Instruções da tarefa
Transcreva literalmente, do texto sobre micro-história, o trecho que se inicia nas palavras que contêm "Até os cotovelos." e se encerra em "e métodos existentes.".

Texto fornecido
Hugo:
Nem todos os meios são bons.
Hoederer:
Todos os meios são bons se são eficazes (...).
A
pureza é uma idéia de faquir, de monge. Vocês, os
intelectuais,
os anarquistas, fazem da pureza um
pretexto
para não fazer nada (...). Eu tenho as mãos
sujas.
Até os cotovelos. Mergulhei as mãos na merda e no
sangue.
01.
Uma Breve Introdução à Micro-História
Os
anos 70 e 80 foram, numa visão mais generalizada, anos de crise na
metodologia historiográfica. Houve, contudo, várias reações possíveis
para essa crise, e a micro-história nada mais é que uma resposta a
ela. Uma resposta que enfatiza a redefinição de conceitos e uma análise
aprofundada dos instrumentos e métodos existentes.
Do
ponto de vista metodológico, a micro-história avança nas pesquisas
historiográficas por romper com a prática calcada na retórica e na
estética (LEVI, 2000). O trabalho da micro-história tem se
centralizado na busca de uma descrição mais realista do
comportamento humano, empregando um modelo de ação que possa dar voz
a personagens que, de outra maneira, ficariam no esquecimento. Segundo
Levi (1992, p. 136), a micro-história
possui, portanto, um papel muito específico dentro da chamada
nova história: “refutar o relativismo, o irracionalismo e a redução
do trabalho do historiador a uma atividade puramente retórica que
interprete os textos e não os próprios acontecimentos".
O
espaço local, alçado em categoria central de análise, constitui uma
nova possibilidade de análise no quadro das interdependências entre
agentes e fatores determinantes de experiências históricas eleitas
pela lupa do historiador. Nessa nova concepção, cada aparente
detalhe, insignificante para um olhar apressado ou na busca exclusiva
dos grandes contornos, adquire valor e significado na rede de relações
plurais de seus múltiplos elementos constitutivos. Conforme enfatiza
Reznik (2002, p. 3).
Ao
eleger o local como circunscrição de análise, como escala própria
de observação, não abandonamos as margens (...), as normas, que,
regra geral, ultrapassam o espaço local ou circunscrições
reduzidas. A escrita da história local costura ambientes
intelectuais, ações políticas, processos econômicos que envolvem
comunidades regionais, nacionais e globais. Sendo assim, o exercício
historiográfico incide na descrição dos mecanismos de apropriação
– adaptação, resposta e criação – às normas que ultrapassam
as comunidades locais.
Dessa
forma, é possível afirmar, conforme Levi (1992, p. 139), que “o
princípio unificador de toda pesquisa micro-histórica é a crença
em que a observação microscópica revelará fatores previamente não
observados” numa abordagem tradicional. A descrição micro-histórica
serve para registrar uma série de acontecimentos ou fatos
significativos que, de outra forma, seriam imperceptíveis e que, no
entanto, podem ser interpretados por sua inserção num contexto mais
amplo, ou seja, na trama do discurso social.

Linhas de dados
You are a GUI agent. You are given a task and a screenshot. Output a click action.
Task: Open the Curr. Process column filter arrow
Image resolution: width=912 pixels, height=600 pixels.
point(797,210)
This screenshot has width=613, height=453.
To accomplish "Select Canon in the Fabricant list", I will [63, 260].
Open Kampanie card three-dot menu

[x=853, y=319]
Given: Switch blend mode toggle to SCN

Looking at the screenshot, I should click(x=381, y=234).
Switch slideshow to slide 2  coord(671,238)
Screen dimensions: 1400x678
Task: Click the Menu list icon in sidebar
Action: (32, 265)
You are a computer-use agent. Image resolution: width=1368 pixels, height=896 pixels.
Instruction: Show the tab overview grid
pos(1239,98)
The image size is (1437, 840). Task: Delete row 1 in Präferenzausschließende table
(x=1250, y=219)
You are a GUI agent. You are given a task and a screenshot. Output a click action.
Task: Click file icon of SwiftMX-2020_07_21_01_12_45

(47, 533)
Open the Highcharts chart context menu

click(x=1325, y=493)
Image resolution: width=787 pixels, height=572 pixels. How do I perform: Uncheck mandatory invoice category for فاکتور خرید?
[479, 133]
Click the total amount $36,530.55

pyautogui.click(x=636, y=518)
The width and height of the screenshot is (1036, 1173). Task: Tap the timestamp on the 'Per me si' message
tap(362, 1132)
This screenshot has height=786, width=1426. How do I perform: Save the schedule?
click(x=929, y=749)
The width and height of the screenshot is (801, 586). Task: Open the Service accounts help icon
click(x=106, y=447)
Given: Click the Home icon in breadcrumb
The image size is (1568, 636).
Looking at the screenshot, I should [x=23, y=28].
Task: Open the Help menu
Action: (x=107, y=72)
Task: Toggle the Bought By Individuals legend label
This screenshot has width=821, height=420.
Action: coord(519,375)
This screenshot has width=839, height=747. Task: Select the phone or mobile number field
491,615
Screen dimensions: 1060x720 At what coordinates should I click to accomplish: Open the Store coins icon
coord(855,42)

Resultado da tarefa
Até os cotovelos. Mergulhei as mãos na merda e no
sangue.
01.
Uma Breve Introdução à Micro-História
Os
anos 70 e 80 foram, numa visão mais generalizada, anos de crise na
metodologia historiográfica. Houve, contudo, várias reações possíveis
para essa crise, e a micro-história nada mais é que uma resposta a
ela. Uma resposta que enfatiza a redefinição de conceitos e uma análise
aprofundada dos instrumentos e métodos existentes.